### What you are asked to do
Reproduce every one of the rows below word for word, keeping them in the same order.

### Extracted data
☆ ☆ ☆ ☆ ☆ ☆ ☆
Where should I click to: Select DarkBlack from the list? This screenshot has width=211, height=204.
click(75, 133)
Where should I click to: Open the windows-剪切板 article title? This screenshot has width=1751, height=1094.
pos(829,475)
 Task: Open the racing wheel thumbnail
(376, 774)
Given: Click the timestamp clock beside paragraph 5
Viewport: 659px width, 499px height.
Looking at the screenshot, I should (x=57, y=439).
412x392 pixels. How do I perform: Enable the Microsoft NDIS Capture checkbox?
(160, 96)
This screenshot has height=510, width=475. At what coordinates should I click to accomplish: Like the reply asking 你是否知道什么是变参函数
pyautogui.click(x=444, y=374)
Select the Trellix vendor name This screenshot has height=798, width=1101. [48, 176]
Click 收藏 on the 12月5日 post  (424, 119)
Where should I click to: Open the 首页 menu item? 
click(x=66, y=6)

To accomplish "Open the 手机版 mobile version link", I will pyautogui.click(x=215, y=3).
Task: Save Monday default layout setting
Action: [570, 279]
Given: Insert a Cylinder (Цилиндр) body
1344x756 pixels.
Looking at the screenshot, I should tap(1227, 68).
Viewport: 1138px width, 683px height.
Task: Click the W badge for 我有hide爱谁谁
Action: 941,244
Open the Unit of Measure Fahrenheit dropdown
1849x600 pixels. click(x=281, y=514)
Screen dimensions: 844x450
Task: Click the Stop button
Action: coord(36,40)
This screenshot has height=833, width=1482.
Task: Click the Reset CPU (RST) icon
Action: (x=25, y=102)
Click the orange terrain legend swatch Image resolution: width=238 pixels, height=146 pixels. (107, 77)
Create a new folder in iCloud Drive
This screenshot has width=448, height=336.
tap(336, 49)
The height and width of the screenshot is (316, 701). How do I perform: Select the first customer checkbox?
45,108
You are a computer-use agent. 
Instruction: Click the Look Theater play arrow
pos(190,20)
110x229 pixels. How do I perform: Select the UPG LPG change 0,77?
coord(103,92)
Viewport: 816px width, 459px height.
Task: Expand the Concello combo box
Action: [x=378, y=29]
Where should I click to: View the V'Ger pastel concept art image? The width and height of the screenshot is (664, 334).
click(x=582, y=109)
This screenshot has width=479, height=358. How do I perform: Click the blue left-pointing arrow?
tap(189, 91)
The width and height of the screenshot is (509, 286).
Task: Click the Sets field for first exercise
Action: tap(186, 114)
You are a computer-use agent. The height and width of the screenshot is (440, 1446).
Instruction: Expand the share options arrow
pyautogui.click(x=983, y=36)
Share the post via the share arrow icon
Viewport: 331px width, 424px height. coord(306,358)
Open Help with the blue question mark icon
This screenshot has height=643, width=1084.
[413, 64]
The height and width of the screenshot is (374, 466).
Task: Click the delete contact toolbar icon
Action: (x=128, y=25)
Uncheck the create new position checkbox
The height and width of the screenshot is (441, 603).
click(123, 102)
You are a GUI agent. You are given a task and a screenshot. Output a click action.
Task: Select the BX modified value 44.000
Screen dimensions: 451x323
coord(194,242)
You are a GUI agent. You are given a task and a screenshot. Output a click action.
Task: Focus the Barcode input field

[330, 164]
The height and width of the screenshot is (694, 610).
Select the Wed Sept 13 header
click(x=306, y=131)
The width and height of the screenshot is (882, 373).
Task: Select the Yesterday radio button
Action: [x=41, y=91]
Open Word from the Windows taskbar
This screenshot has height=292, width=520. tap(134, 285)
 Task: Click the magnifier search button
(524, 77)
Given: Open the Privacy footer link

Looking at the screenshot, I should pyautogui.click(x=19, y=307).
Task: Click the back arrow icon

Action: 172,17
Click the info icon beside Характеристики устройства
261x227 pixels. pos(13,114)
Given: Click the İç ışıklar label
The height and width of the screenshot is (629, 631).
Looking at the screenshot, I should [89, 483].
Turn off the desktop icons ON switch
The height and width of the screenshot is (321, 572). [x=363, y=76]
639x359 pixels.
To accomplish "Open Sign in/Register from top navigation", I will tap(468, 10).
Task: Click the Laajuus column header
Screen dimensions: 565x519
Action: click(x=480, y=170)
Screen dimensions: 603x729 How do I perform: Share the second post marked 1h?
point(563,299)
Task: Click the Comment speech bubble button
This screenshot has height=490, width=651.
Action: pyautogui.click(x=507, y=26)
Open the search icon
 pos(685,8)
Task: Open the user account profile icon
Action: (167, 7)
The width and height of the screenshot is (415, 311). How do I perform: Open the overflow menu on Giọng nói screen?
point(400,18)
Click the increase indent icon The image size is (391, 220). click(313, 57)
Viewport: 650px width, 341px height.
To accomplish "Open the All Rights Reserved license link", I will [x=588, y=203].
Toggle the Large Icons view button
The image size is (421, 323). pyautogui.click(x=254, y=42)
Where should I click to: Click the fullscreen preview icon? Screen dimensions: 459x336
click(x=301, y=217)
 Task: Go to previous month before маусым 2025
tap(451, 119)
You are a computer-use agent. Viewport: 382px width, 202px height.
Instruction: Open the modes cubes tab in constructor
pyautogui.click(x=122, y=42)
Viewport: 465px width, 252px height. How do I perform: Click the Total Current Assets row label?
☆ ☆ ☆ ☆ ☆ ☆ ☆
### Task output
Where should I click to: Select DarkBlack from the list? This screenshot has width=211, height=204.
click(75, 133)
Where should I click to: Open the windows-剪切板 article title? This screenshot has width=1751, height=1094.
pos(829,475)
 Task: Open the racing wheel thumbnail
(376, 774)
Given: Click the timestamp clock beside paragraph 5
Viewport: 659px width, 499px height.
Looking at the screenshot, I should (x=57, y=439).
412x392 pixels. How do I perform: Enable the Microsoft NDIS Capture checkbox?
(160, 96)
This screenshot has height=510, width=475. At what coordinates should I click to accomplish: Like the reply asking 你是否知道什么是变参函数
pyautogui.click(x=444, y=374)
Select the Trellix vendor name This screenshot has height=798, width=1101. [48, 176]
Click 收藏 on the 12月5日 post  (424, 119)
Where should I click to: Open the 首页 menu item? 
click(x=66, y=6)

To accomplish "Open the 手机版 mobile version link", I will pyautogui.click(x=215, y=3).
Task: Save Monday default layout setting
Action: [570, 279]
Given: Insert a Cylinder (Цилиндр) body
1344x756 pixels.
Looking at the screenshot, I should tap(1227, 68).
Viewport: 1138px width, 683px height.
Task: Click the W badge for 我有hide爱谁谁
Action: 941,244
Open the Unit of Measure Fahrenheit dropdown
1849x600 pixels. click(x=281, y=514)
Screen dimensions: 844x450
Task: Click the Stop button
Action: coord(36,40)
This screenshot has height=833, width=1482.
Task: Click the Reset CPU (RST) icon
Action: (x=25, y=102)
Click the orange terrain legend swatch Image resolution: width=238 pixels, height=146 pixels. (107, 77)
Create a new folder in iCloud Drive
This screenshot has width=448, height=336.
tap(336, 49)
The height and width of the screenshot is (316, 701). How do I perform: Select the first customer checkbox?
45,108
You are a computer-use agent. 
Instruction: Click the Look Theater play arrow
pos(190,20)
110x229 pixels. How do I perform: Select the UPG LPG change 0,77?
coord(103,92)
Viewport: 816px width, 459px height.
Task: Expand the Concello combo box
Action: [x=378, y=29]
Where should I click to: View the V'Ger pastel concept art image? The width and height of the screenshot is (664, 334).
click(x=582, y=109)
This screenshot has width=479, height=358. How do I perform: Click the blue left-pointing arrow?
tap(189, 91)
The width and height of the screenshot is (509, 286).
Task: Click the Sets field for first exercise
Action: tap(186, 114)
You are a computer-use agent. The height and width of the screenshot is (440, 1446).
Instruction: Expand the share options arrow
pyautogui.click(x=983, y=36)
Share the post via the share arrow icon
Viewport: 331px width, 424px height. coord(306,358)
Open Help with the blue question mark icon
This screenshot has height=643, width=1084.
[413, 64]
The height and width of the screenshot is (374, 466).
Task: Click the delete contact toolbar icon
Action: (x=128, y=25)
Uncheck the create new position checkbox
The height and width of the screenshot is (441, 603).
click(123, 102)
You are a GUI agent. You are given a task and a screenshot. Output a click action.
Task: Select the BX modified value 44.000
Screen dimensions: 451x323
coord(194,242)
You are a GUI agent. You are given a task and a screenshot. Output a click action.
Task: Focus the Barcode input field

[330, 164]
The height and width of the screenshot is (694, 610).
Select the Wed Sept 13 header
click(x=306, y=131)
The width and height of the screenshot is (882, 373).
Task: Select the Yesterday radio button
Action: [x=41, y=91]
Open Word from the Windows taskbar
This screenshot has height=292, width=520. tap(134, 285)
 Task: Click the magnifier search button
(524, 77)
Given: Open the Privacy footer link

Looking at the screenshot, I should pyautogui.click(x=19, y=307).
Task: Click the back arrow icon

Action: 172,17
Click the info icon beside Характеристики устройства
261x227 pixels. pos(13,114)
Given: Click the İç ışıklar label
The height and width of the screenshot is (629, 631).
Looking at the screenshot, I should [89, 483].
Turn off the desktop icons ON switch
The height and width of the screenshot is (321, 572). [x=363, y=76]
639x359 pixels.
To accomplish "Open Sign in/Register from top navigation", I will tap(468, 10).
Task: Click the Laajuus column header
Screen dimensions: 565x519
Action: click(x=480, y=170)
Screen dimensions: 603x729 How do I perform: Share the second post marked 1h?
point(563,299)
Task: Click the Comment speech bubble button
This screenshot has height=490, width=651.
Action: pyautogui.click(x=507, y=26)
Open the search icon
 pos(685,8)
Task: Open the user account profile icon
Action: (167, 7)
The width and height of the screenshot is (415, 311). How do I perform: Open the overflow menu on Giọng nói screen?
point(400,18)
Click the increase indent icon The image size is (391, 220). click(313, 57)
Viewport: 650px width, 341px height.
To accomplish "Open the All Rights Reserved license link", I will [x=588, y=203].
Toggle the Large Icons view button
The image size is (421, 323). pyautogui.click(x=254, y=42)
Where should I click to: Click the fullscreen preview icon? Screen dimensions: 459x336
click(x=301, y=217)
 Task: Go to previous month before маусым 2025
tap(451, 119)
You are a computer-use agent. Viewport: 382px width, 202px height.
Instruction: Open the modes cubes tab in constructor
pyautogui.click(x=122, y=42)
Viewport: 465px width, 252px height. How do I perform: Click the Total Current Assets row label?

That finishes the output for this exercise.